Letter Regarding Saudi Academics at Risk of Death Penalty

On 2 February, the BRISMES Committee on Academic Freedom wrote to the Rt Hon James Cleverly to request that the Foreign, Commonwealth and Development Office urges Saudi authorities to ensure that the death penalty against academics Awad Al-Qarni, Salman Alodah and Hassan Farhan al-Maliki is dropped and that they are immediately released from prison.

The cases detailed in the letter, all shocking instances in their own right, form part of a pattern of repression and criminalisation of dissent by the Saudi government, and in which academics and scholars have faced harsh punishments, including the death penalty, for expressing their views.
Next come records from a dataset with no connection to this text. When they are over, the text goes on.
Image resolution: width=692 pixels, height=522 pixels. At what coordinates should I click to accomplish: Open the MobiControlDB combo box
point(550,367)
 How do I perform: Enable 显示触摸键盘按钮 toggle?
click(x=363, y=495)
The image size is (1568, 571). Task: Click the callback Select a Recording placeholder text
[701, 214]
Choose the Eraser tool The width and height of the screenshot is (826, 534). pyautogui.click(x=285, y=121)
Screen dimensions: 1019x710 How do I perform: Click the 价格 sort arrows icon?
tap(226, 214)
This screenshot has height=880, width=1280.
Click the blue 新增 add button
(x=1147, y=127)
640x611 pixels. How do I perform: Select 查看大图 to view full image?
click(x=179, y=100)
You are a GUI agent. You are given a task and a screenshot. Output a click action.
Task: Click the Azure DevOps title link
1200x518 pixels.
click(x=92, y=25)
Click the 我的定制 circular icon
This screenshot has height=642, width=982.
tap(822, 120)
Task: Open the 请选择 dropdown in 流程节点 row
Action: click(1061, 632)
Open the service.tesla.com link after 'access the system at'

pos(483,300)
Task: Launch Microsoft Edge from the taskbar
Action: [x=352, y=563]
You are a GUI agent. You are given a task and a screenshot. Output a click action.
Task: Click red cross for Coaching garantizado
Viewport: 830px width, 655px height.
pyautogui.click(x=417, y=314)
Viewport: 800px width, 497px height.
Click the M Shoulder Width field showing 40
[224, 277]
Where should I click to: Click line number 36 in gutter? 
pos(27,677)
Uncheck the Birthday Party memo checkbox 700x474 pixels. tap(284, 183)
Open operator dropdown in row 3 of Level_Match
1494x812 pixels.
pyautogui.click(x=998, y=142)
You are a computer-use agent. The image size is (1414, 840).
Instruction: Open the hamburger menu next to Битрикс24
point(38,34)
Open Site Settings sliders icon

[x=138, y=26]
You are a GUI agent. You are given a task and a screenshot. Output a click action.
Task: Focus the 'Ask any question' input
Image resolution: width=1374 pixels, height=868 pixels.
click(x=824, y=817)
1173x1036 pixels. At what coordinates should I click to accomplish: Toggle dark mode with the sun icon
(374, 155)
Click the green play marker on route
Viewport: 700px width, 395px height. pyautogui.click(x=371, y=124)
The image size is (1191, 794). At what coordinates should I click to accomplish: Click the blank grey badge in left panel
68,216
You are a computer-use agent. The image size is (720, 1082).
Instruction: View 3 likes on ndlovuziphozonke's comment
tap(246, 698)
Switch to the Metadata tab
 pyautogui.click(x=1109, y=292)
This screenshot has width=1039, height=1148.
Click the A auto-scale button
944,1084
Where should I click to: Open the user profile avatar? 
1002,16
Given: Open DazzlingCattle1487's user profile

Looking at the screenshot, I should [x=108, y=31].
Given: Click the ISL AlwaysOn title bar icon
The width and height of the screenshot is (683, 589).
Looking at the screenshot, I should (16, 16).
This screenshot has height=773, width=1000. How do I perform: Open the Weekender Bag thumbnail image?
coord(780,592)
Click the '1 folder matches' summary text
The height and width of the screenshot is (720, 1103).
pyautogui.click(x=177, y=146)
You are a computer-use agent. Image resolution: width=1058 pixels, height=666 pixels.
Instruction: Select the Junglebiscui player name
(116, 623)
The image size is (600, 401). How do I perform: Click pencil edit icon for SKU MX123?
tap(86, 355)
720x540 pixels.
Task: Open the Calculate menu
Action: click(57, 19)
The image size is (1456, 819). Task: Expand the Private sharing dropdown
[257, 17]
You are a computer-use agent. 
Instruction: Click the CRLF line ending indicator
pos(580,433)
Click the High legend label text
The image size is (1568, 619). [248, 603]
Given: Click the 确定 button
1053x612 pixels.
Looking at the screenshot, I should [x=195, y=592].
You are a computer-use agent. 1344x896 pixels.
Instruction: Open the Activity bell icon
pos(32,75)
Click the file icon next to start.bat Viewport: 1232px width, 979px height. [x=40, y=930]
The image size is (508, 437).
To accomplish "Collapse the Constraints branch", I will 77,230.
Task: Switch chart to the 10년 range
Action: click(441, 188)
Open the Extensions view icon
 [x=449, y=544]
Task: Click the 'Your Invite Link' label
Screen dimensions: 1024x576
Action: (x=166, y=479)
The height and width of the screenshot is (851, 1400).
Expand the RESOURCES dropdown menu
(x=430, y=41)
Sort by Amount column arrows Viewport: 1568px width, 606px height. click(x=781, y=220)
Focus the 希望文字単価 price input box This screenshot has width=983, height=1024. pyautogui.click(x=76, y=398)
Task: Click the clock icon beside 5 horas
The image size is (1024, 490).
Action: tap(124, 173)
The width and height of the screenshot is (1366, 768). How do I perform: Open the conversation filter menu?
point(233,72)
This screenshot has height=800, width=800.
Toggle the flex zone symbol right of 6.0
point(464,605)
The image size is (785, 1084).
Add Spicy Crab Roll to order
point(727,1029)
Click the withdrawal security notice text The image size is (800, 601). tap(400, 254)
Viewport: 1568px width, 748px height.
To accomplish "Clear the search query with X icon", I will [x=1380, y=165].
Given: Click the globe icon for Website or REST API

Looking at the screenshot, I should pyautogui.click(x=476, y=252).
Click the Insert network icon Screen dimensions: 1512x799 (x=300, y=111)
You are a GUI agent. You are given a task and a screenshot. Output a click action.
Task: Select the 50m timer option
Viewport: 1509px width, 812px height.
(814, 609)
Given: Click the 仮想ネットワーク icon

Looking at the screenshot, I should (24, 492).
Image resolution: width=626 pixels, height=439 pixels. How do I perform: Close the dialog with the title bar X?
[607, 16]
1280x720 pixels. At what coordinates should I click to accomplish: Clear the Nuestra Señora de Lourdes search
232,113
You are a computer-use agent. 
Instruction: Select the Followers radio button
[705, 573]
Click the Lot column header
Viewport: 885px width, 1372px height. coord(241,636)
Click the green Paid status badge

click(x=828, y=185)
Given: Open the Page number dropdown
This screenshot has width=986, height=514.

This repression has noticeably increased since Mohammed bin Salman became Crown Prince of Saudi Arabia in 2017. Given that the United Kingdom has longstanding, friendly diplomatic relations with Saudi Arabia and continues to provide arms and military technology to the Saudi government, the United Kingdom is in a position to exert pressure upon the Saudi government to halt its repression of scholars and academics and its wider draconian restrictions on freedom of expression.

We are deeply alarmed that the above individuals are under threat of death for peacefully expressing their opinions, contrary to all international human rights treaties, including those signed by Saudi Arabia, such as, the Arab Charter on Human Rights.